|
– Поэтому друзей моих изводил и близких? Заставил одного из них меня предать, а второй в голову втемяшил мысль о совершенстве, превратил ее в чудовище, чтобы затем она погибла на моих глазах?
– Прости, – только и сказал Ламмас, будто этого правда могло хватить. – Мне нужно было, чтобы ты захотел снова быть собой, а ничего не подталкивает нас к истинным себе так, как это делают ярость и страдания.
– Но я ведь от плодоносной ветви все вспомнил, а не от ярости или страдания!
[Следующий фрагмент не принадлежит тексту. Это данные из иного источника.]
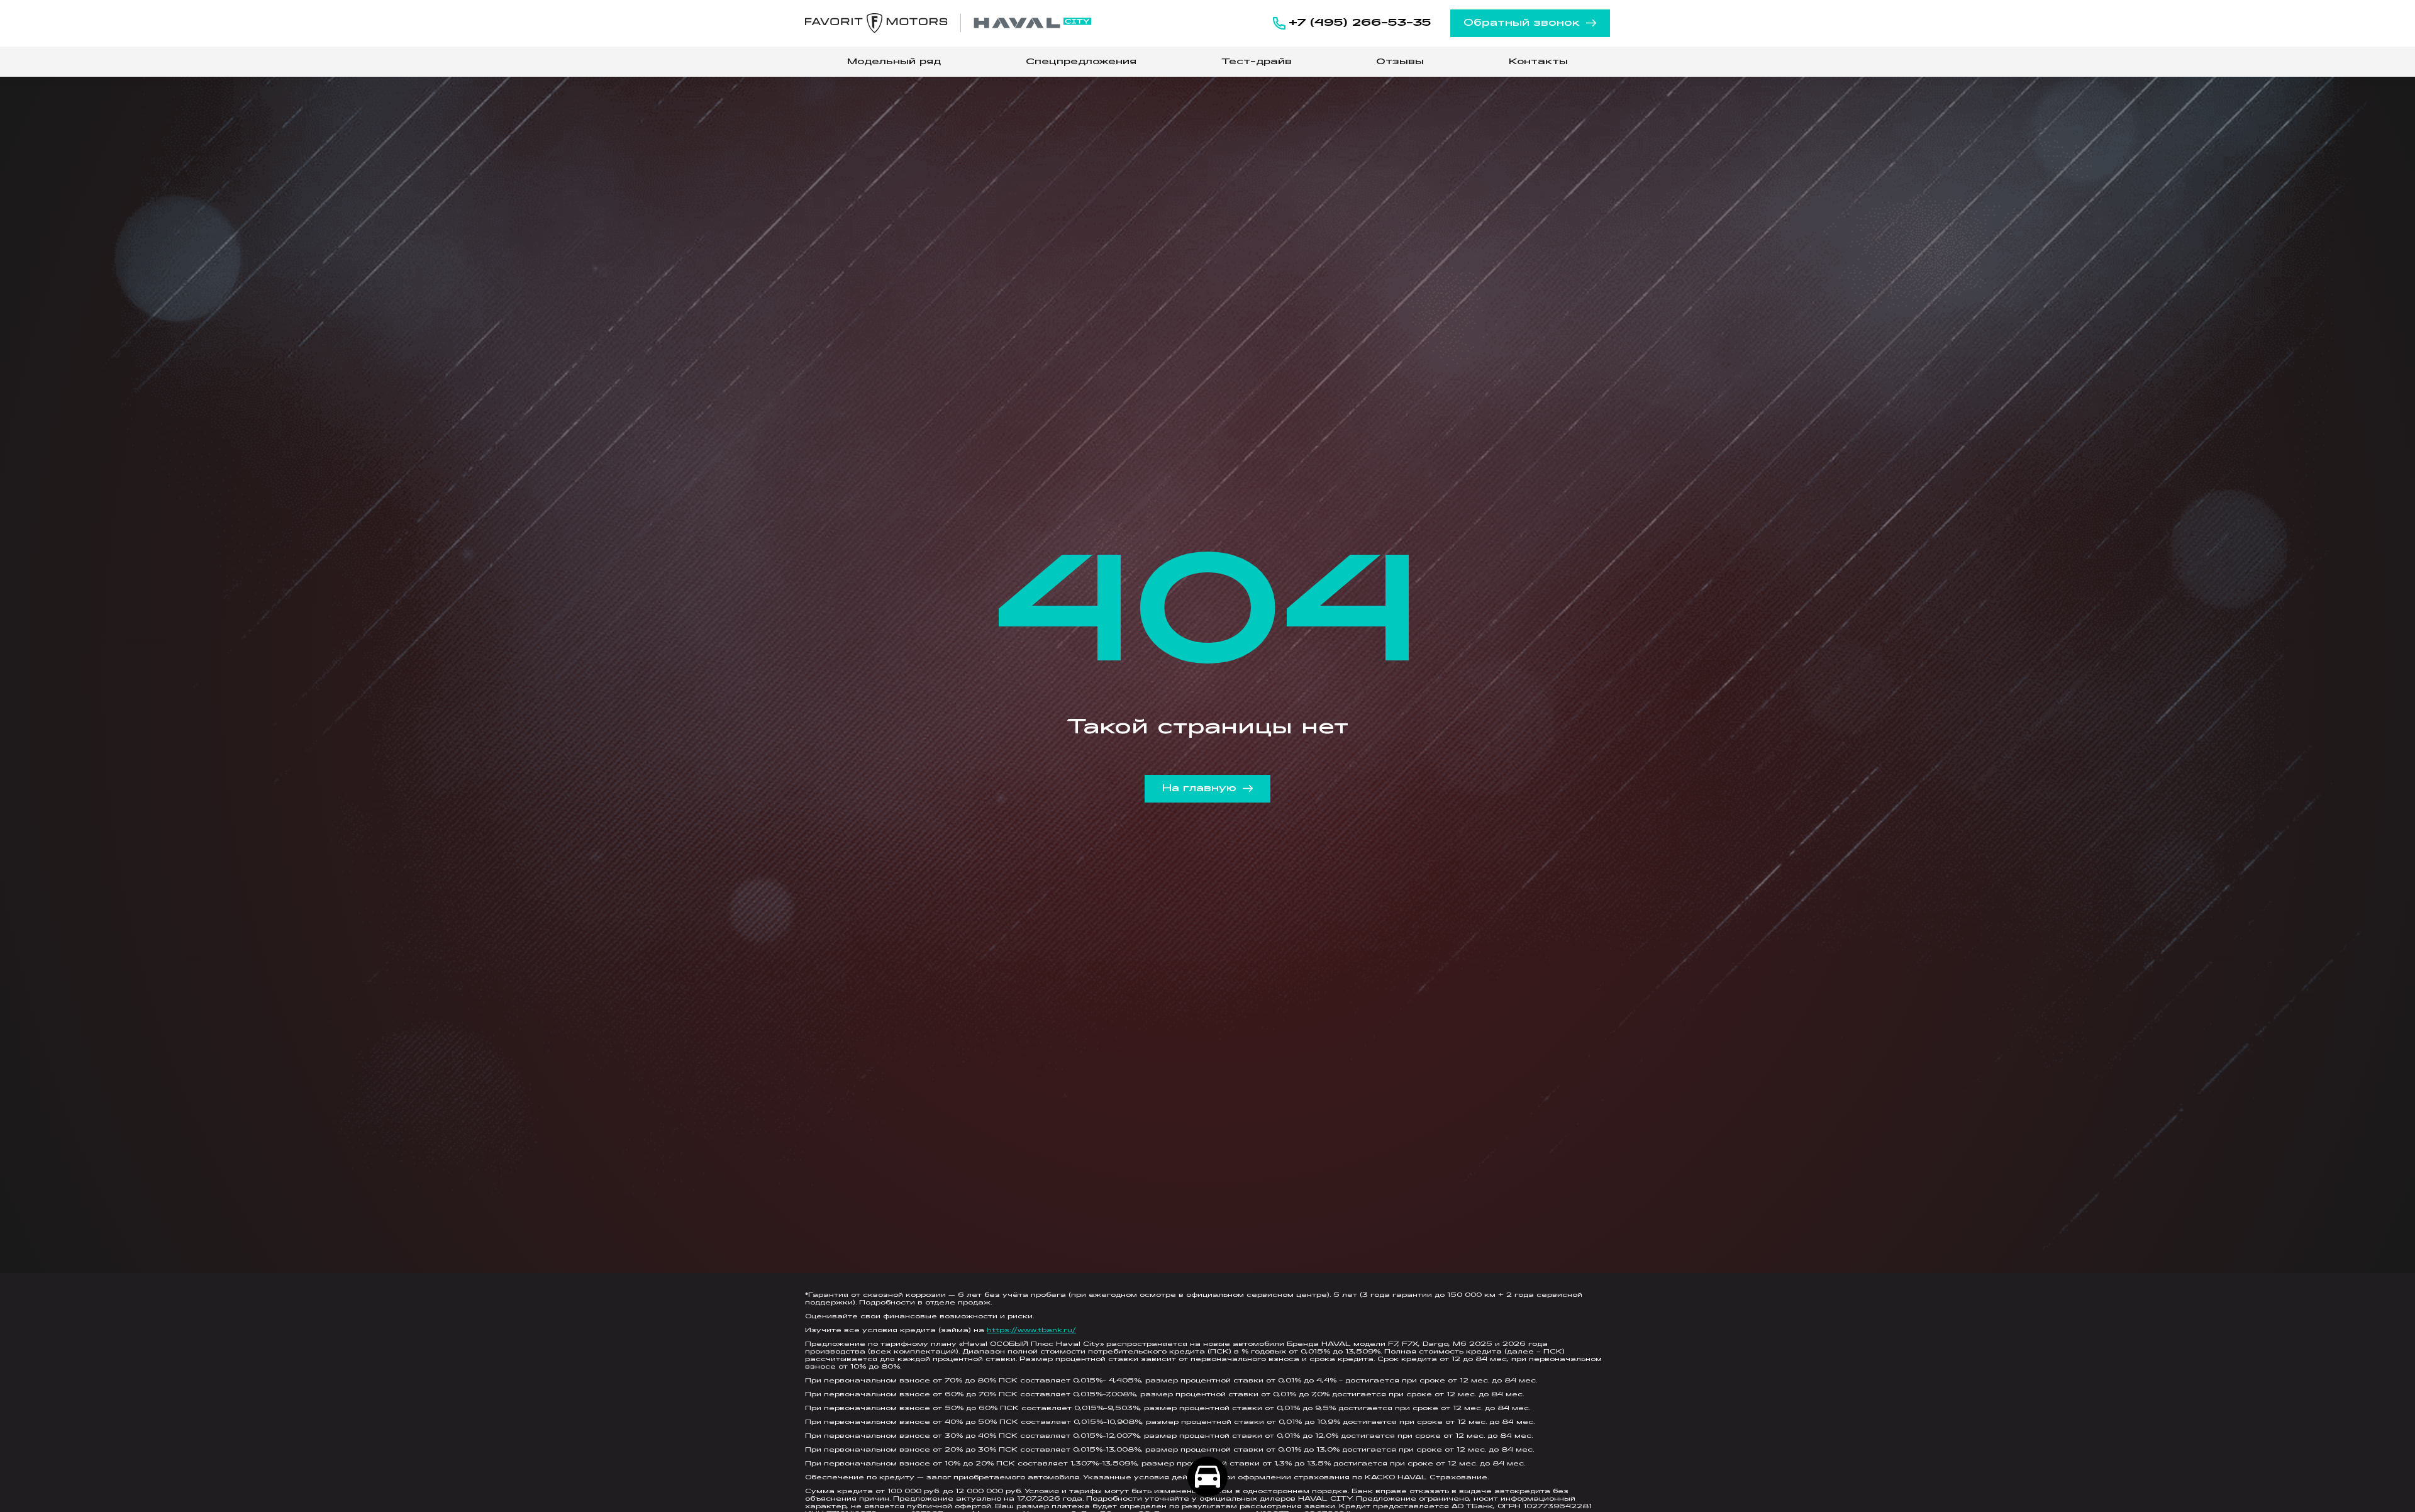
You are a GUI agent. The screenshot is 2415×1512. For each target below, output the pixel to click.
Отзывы (1400, 62)
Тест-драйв (1256, 62)
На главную (1199, 788)
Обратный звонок (1521, 23)
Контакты (1538, 62)
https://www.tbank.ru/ (1031, 1330)
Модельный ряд (894, 62)
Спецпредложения (1081, 62)
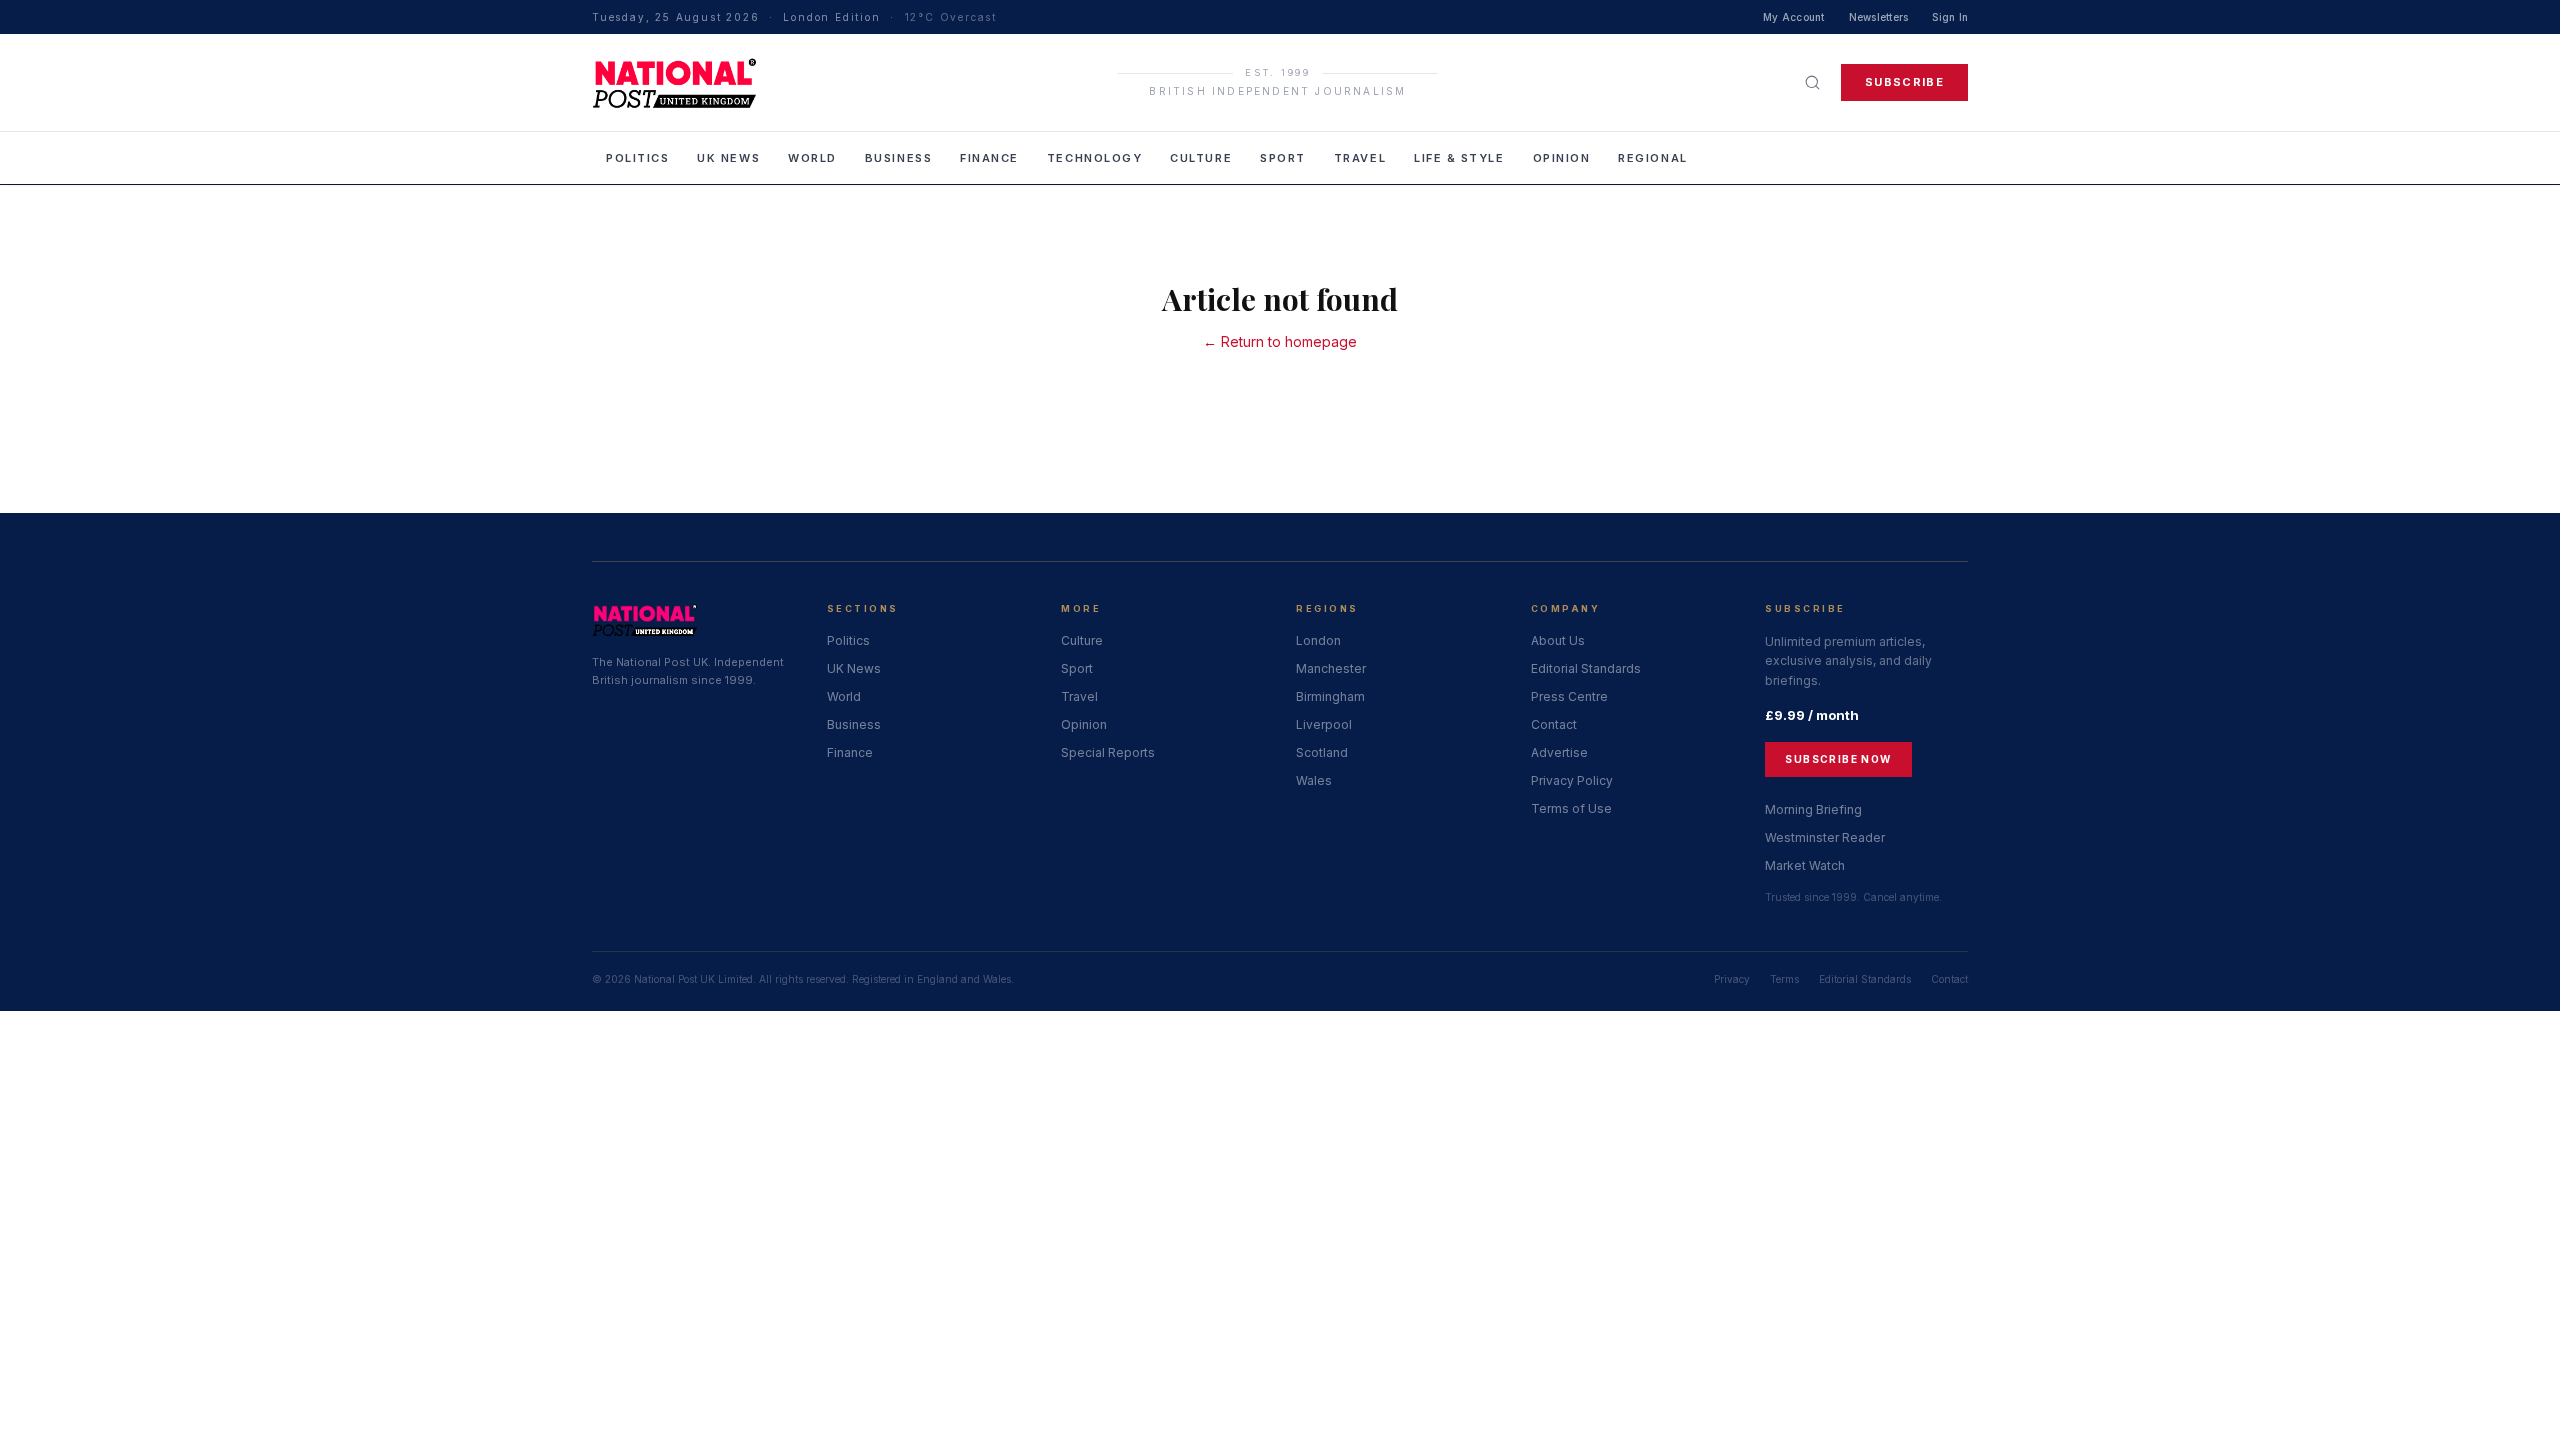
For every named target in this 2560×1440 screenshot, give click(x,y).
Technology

Ты сгубил людские жизни зря!
– Нет, не зря, – возразил Ламмас. – То не плодоносная ветвь тебе воспоминания вернула, а желание излечиться от нее, чтобы спасти свою семью и город. Ты ведь, Джек, ничуть не изменился за эти годы. Даже когда хочешь проиграть, все равно выигрываешь, – Ламмас сунул в карманы пальто руки, повел шеей, будто она у него замлела, и оглянулся на трещавший, словно шепчущий, костер, проверяя, закончили ли его слуги устанавливать там нечто непонятное. Однако Джека, едва не давящего Первую свечу в пальцах, это больше не интересовало. – Прошу, не серчай на меня, братец. Все прошло бы проще и быстрее, не зажги ты от Первой свечи другие. Они здорово укрепили чары. – Ламмас не без раздражения оглянулся на одну из мелких круглых тыкв, стоящих под плакатом «Самайнтаун» на чугунном ограждении. Из ее прорезей, изображавших такую же рожицу, как у Джека, только грустную, лился голубой искристый свет – точь-в‐точь как тот, что мерцал в его трясущейся руке.
– Это Роза, – сказал он почти благоговейно. – Это она предложила. Мол, так на праздники Колеса со священным костром делают – разносят его пламя по соседним очагам, чтобы оно горело долго и всю деревню защитило…
– Ах, Роза. – Ламмас моргнул каждым черным глазом по очереди, как рептилия, и этот жест показался Джеку недобрым. – Наслышан. Статую ее видел. Красивая. Значит, все наши усилия и вправду стоили того, раз ты счастлив был…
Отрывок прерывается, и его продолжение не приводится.